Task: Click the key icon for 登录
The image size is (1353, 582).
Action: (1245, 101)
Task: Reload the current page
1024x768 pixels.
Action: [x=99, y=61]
__________________________________________________
**What you have to do**
The response should consist of all the entries, copied without any alteration.

**Your response**
Task: Click the key icon for 登录
The image size is (1353, 582).
Action: (1245, 101)
Task: Reload the current page
1024x768 pixels.
Action: [x=99, y=61]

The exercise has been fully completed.